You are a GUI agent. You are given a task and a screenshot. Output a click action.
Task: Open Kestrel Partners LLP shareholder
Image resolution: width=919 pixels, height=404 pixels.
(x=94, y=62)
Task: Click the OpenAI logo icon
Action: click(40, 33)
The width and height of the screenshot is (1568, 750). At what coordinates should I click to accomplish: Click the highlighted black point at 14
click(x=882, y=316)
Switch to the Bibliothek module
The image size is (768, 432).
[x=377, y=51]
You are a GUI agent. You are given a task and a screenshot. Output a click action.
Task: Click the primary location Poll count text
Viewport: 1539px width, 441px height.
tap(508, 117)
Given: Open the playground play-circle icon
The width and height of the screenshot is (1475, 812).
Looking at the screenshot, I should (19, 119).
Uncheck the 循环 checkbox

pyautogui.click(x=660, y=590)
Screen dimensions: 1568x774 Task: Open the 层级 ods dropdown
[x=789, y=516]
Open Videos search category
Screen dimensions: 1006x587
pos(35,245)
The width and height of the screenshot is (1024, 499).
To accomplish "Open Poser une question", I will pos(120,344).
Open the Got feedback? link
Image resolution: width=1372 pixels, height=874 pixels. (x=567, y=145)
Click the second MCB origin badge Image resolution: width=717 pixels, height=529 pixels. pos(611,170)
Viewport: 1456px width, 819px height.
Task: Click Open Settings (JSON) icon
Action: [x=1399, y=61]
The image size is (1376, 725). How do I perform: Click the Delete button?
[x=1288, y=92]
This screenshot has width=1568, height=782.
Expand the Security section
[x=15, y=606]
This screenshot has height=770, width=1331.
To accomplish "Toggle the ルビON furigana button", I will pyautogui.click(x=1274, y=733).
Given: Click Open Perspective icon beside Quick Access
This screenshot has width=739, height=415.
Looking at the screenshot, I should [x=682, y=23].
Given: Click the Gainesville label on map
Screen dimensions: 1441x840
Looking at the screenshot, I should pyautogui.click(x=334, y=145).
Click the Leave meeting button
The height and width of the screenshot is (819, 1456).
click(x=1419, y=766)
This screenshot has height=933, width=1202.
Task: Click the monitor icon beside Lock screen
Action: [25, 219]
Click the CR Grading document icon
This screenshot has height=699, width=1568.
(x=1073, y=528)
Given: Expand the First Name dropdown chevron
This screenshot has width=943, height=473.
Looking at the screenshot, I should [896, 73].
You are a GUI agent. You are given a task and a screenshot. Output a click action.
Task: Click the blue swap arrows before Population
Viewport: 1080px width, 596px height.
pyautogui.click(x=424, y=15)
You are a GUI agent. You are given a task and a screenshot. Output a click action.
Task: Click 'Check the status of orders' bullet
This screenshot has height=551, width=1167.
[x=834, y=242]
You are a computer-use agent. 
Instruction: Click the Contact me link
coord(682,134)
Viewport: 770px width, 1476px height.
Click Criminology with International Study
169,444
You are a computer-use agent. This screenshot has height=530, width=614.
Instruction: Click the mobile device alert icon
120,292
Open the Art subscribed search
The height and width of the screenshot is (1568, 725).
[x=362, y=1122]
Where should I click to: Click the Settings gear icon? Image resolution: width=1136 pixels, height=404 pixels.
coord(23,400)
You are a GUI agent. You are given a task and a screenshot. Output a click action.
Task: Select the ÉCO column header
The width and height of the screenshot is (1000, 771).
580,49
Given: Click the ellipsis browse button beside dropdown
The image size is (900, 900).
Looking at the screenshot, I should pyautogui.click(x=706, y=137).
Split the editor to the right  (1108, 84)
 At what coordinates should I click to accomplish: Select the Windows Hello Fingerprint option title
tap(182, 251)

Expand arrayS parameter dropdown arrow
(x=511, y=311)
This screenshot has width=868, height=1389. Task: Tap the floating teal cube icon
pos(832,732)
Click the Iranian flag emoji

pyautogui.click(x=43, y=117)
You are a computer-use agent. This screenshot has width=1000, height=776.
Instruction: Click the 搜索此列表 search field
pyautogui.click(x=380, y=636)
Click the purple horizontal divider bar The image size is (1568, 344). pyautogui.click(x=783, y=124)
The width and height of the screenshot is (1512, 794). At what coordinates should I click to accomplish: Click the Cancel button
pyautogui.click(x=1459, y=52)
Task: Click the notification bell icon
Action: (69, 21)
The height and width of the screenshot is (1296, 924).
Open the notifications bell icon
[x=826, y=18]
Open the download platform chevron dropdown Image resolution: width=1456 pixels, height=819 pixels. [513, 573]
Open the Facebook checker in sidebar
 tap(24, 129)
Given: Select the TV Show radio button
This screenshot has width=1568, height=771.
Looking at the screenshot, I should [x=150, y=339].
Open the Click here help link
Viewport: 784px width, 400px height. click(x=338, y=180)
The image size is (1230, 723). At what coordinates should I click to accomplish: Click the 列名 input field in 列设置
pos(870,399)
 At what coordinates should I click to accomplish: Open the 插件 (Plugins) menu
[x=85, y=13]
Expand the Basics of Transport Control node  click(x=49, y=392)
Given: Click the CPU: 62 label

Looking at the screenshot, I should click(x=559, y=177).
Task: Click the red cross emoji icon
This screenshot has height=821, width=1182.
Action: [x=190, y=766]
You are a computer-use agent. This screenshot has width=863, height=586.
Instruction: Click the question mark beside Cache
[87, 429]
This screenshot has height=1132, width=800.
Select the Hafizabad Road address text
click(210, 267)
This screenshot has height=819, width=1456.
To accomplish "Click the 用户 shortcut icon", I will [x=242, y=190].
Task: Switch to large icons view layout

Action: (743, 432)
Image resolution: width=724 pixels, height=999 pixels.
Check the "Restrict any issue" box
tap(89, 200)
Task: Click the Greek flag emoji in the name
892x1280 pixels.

• • • • • • •

=== Task to complete ===
Convert the lines of the records above into a numbered list, leaving out blank lines.

=== Complete answer ===
1. You are a GUI agent. You are given a task and a screenshot. Output a click action.
2. Task: Open Kestrel Partners LLP shareholder
3. Image resolution: width=919 pixels, height=404 pixels.
4. (x=94, y=62)
5. Task: Click the OpenAI logo icon
6. Action: click(40, 33)
7. The width and height of the screenshot is (1568, 750). At what coordinates should I click to accomplish: Click the highlighted black point at 14
8. click(x=882, y=316)
9. Switch to the Bibliothek module
10. The image size is (768, 432).
11. [x=377, y=51]
12. You are a GUI agent. You are given a task and a screenshot. Output a click action.
13. Task: Click the primary location Poll count text
14. Viewport: 1539px width, 441px height.
15. tap(508, 117)
16. Given: Open the playground play-circle icon
17. The width and height of the screenshot is (1475, 812).
18. Looking at the screenshot, I should (19, 119).
19. Uncheck the 循环 checkbox
20. pyautogui.click(x=660, y=590)
21. Screen dimensions: 1568x774 Task: Open the 层级 ods dropdown
22. [x=789, y=516]
23. Open Videos search category
24. Screen dimensions: 1006x587
25. pos(35,245)
26. The width and height of the screenshot is (1024, 499).
27. To accomplish "Open Poser une question", I will pos(120,344).
28. Open the Got feedback? link
29. Image resolution: width=1372 pixels, height=874 pixels. (x=567, y=145)
30. Click the second MCB origin badge Image resolution: width=717 pixels, height=529 pixels. pos(611,170)
31. Viewport: 1456px width, 819px height.
32. Task: Click Open Settings (JSON) icon
33. Action: [x=1399, y=61]
34. The image size is (1376, 725). How do I perform: Click the Delete button?
35. [x=1288, y=92]
36. This screenshot has width=1568, height=782.
37. Expand the Security section
38. [x=15, y=606]
39. This screenshot has height=770, width=1331.
40. To accomplish "Toggle the ルビON furigana button", I will pyautogui.click(x=1274, y=733).
41. Given: Click Open Perspective icon beside Quick Access
42. This screenshot has width=739, height=415.
43. Looking at the screenshot, I should [x=682, y=23].
44. Given: Click the Gainesville label on map
45. Screen dimensions: 1441x840
46. Looking at the screenshot, I should pyautogui.click(x=334, y=145).
47. Click the Leave meeting button
48. The height and width of the screenshot is (819, 1456).
49. click(x=1419, y=766)
50. This screenshot has height=933, width=1202.
51. Task: Click the monitor icon beside Lock screen
52. Action: [25, 219]
53. Click the CR Grading document icon
54. This screenshot has height=699, width=1568.
55. (x=1073, y=528)
56. Given: Expand the First Name dropdown chevron
57. This screenshot has width=943, height=473.
58. Looking at the screenshot, I should [896, 73].
59. You are a GUI agent. You are given a task and a screenshot. Output a click action.
60. Task: Click the blue swap arrows before Population
61. Viewport: 1080px width, 596px height.
62. pyautogui.click(x=424, y=15)
63. You are a GUI agent. You are given a task and a screenshot. Output a click action.
64. Task: Click 'Check the status of orders' bullet
65. This screenshot has height=551, width=1167.
66. [x=834, y=242]
67. You are a computer-use agent. 
68. Instruction: Click the Contact me link
69. coord(682,134)
70. Viewport: 770px width, 1476px height.
71. Click Criminology with International Study
72. 169,444
73. You are a computer-use agent. This screenshot has height=530, width=614.
74. Instruction: Click the mobile device alert icon
75. 120,292
76. Open the Art subscribed search
77. The height and width of the screenshot is (1568, 725).
78. [x=362, y=1122]
79. Where should I click to: Click the Settings gear icon? Image resolution: width=1136 pixels, height=404 pixels.
80. coord(23,400)
81. You are a GUI agent. You are given a task and a screenshot. Output a click action.
82. Task: Select the ÉCO column header
83. The width and height of the screenshot is (1000, 771).
84. 580,49
85. Given: Click the ellipsis browse button beside dropdown
86. The image size is (900, 900).
87. Looking at the screenshot, I should pyautogui.click(x=706, y=137).
88. Split the editor to the right  (1108, 84)
89.  At what coordinates should I click to accomplish: Select the Windows Hello Fingerprint option title
90. tap(182, 251)
91. Expand arrayS parameter dropdown arrow
92. (x=511, y=311)
93. This screenshot has width=868, height=1389. Task: Tap the floating teal cube icon
94. pos(832,732)
95. Click the Iranian flag emoji
96. pyautogui.click(x=43, y=117)
97. You are a computer-use agent. This screenshot has width=1000, height=776.
98. Instruction: Click the 搜索此列表 search field
99. pyautogui.click(x=380, y=636)
100. Click the purple horizontal divider bar The image size is (1568, 344). pyautogui.click(x=783, y=124)
101. The width and height of the screenshot is (1512, 794). At what coordinates should I click to accomplish: Click the Cancel button
102. pyautogui.click(x=1459, y=52)
103. Task: Click the notification bell icon
104. Action: (69, 21)
105. The height and width of the screenshot is (1296, 924).
106. Open the notifications bell icon
107. [x=826, y=18]
108. Open the download platform chevron dropdown Image resolution: width=1456 pixels, height=819 pixels. [513, 573]
109. Open the Facebook checker in sidebar
110.  tap(24, 129)
111. Given: Select the TV Show radio button
112. This screenshot has width=1568, height=771.
113. Looking at the screenshot, I should [x=150, y=339].
114. Open the Click here help link
115. Viewport: 784px width, 400px height. click(x=338, y=180)
116. The image size is (1230, 723). At what coordinates should I click to accomplish: Click the 列名 input field in 列设置
117. pos(870,399)
118.  At what coordinates should I click to accomplish: Open the 插件 (Plugins) menu
119. [x=85, y=13]
120. Expand the Basics of Transport Control node  click(x=49, y=392)
121. Given: Click the CPU: 62 label
122. Looking at the screenshot, I should click(x=559, y=177).
123. Task: Click the red cross emoji icon
124. This screenshot has height=821, width=1182.
125. Action: [x=190, y=766]
126. You are a computer-use agent. This screenshot has width=863, height=586.
127. Instruction: Click the question mark beside Cache
128. [87, 429]
129. This screenshot has height=1132, width=800.
130. Select the Hafizabad Road address text
131. click(210, 267)
132. This screenshot has height=819, width=1456.
133. To accomplish "Click the 用户 shortcut icon", I will [x=242, y=190].
134. Task: Switch to large icons view layout
135. Action: (743, 432)
136. Image resolution: width=724 pixels, height=999 pixels.
137. Check the "Restrict any issue" box
138. tap(89, 200)
139. Task: Click the Greek flag emoji in the name
140. 892x1280 pixels.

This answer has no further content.